In 2002, the FEC decided that the law should not apply to Internet communication, but a U.S. District overturned that decision last fall. Smith and two fellow Republican commissioners wanted to appeal, but because the commission's three Democrats refused to join, what Smith calls a "bizarre" regulatory process is not taking place.
Technically, McCain-Feingold applies to political partisanism and the way grassroots internet activity amounts to virtual campaign contributions. But critics say the law could be extended to cover many forms of politically-related comments or opinions on the internet, since generally all such expressions are by definition partisan. Does McCain-Feingold herald the beginning of government-mandated internet censorship?

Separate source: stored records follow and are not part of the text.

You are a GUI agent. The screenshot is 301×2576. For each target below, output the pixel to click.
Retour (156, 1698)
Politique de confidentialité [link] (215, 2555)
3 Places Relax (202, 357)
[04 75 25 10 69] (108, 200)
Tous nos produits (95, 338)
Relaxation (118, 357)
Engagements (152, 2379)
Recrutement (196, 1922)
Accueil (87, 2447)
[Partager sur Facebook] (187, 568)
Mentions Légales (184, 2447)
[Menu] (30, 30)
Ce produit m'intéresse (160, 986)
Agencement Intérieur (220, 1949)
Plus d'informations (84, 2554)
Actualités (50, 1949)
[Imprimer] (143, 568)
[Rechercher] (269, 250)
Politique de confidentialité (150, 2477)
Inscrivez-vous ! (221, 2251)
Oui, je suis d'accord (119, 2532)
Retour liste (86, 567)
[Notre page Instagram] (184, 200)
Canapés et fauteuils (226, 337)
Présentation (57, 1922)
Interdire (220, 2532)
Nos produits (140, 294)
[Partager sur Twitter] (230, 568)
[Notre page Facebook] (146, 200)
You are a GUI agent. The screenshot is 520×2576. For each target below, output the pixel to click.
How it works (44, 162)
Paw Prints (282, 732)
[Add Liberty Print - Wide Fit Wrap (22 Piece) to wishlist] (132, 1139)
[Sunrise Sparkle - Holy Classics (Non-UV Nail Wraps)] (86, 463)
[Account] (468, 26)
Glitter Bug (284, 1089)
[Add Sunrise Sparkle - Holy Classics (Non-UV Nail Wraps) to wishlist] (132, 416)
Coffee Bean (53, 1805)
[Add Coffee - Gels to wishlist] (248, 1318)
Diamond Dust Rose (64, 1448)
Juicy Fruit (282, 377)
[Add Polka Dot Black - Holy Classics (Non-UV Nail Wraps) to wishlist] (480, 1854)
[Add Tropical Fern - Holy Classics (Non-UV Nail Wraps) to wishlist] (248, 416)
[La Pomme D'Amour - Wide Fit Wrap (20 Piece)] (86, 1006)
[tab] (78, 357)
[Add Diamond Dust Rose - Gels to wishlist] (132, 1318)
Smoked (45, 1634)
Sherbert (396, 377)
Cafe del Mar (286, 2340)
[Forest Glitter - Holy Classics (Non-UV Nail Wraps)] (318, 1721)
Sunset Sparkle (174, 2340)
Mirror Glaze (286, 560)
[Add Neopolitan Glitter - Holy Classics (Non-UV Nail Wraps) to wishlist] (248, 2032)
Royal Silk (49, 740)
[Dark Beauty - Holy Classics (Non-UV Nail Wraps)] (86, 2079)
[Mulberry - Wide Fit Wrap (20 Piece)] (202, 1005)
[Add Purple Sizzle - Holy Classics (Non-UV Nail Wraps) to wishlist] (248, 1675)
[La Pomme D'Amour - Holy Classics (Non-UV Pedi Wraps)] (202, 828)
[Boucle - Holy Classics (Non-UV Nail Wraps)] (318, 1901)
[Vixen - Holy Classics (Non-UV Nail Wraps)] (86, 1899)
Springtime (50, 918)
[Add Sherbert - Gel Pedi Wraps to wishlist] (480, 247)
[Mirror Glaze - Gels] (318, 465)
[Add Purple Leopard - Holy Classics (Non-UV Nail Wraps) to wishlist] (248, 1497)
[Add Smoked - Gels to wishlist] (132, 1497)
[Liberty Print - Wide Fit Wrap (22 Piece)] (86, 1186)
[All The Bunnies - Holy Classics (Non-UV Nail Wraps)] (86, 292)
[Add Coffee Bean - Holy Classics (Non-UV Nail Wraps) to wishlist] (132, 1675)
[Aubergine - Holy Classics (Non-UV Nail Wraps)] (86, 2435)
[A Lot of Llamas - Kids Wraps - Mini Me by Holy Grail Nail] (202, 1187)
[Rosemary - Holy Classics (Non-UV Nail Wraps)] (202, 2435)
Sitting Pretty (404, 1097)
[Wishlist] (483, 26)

McCullagh: What happens next?Link to News.com story (Thanks, Allan)
Smith: It's going to be a battle, and if nobody in Congress is willing to stand up and say, "Keep your hands off of this, and we'll change the statute to make it clear," then I think grassroots Internet activity is in danger. The impact would affect e-mail lists, especially if there's any sense that they're done in coordination with the campaign. If I forward something from the campaign to my personal list of several hundred people, which is a great grassroots activity, that's what we're talking about having to look at. Senators McCain and Feingold have argued that we have to regulate the Internet, that we have to regulate e-mail. They sued us in court over this and they won.
McCullagh: If Congress doesn't change the law, what kind of activities will the FEC have to target?
Smith: We're talking about any decision by an individual to put a link (to a political candidate) on their home page, set up a blog, send out mass e-mails, any kind of activity that can be done on the Internet.
Smith: Again, blogging could also get us into issues about online journals and non-online journals. Why should CNET get an exemption but not an informal blog? Why should Salon or Slate get an exemption? Should Nytimes.com and Opinionjournal.com get an exemption but not online sites, just because the newspapers have a print edition as well?
Update: Greg Klass says,
You might want to alert your readers who aren't famiar with Bradley Smith that he is an arch foe of campaign finance regulation, whom the Republicans managed to put on the Federal Election Commission. Link to background. I would take any scary predictions he spreads about consquences of recent major changes to the campaign finance law (a.k.a. McCain-Feingold) with more than a few grains of salt.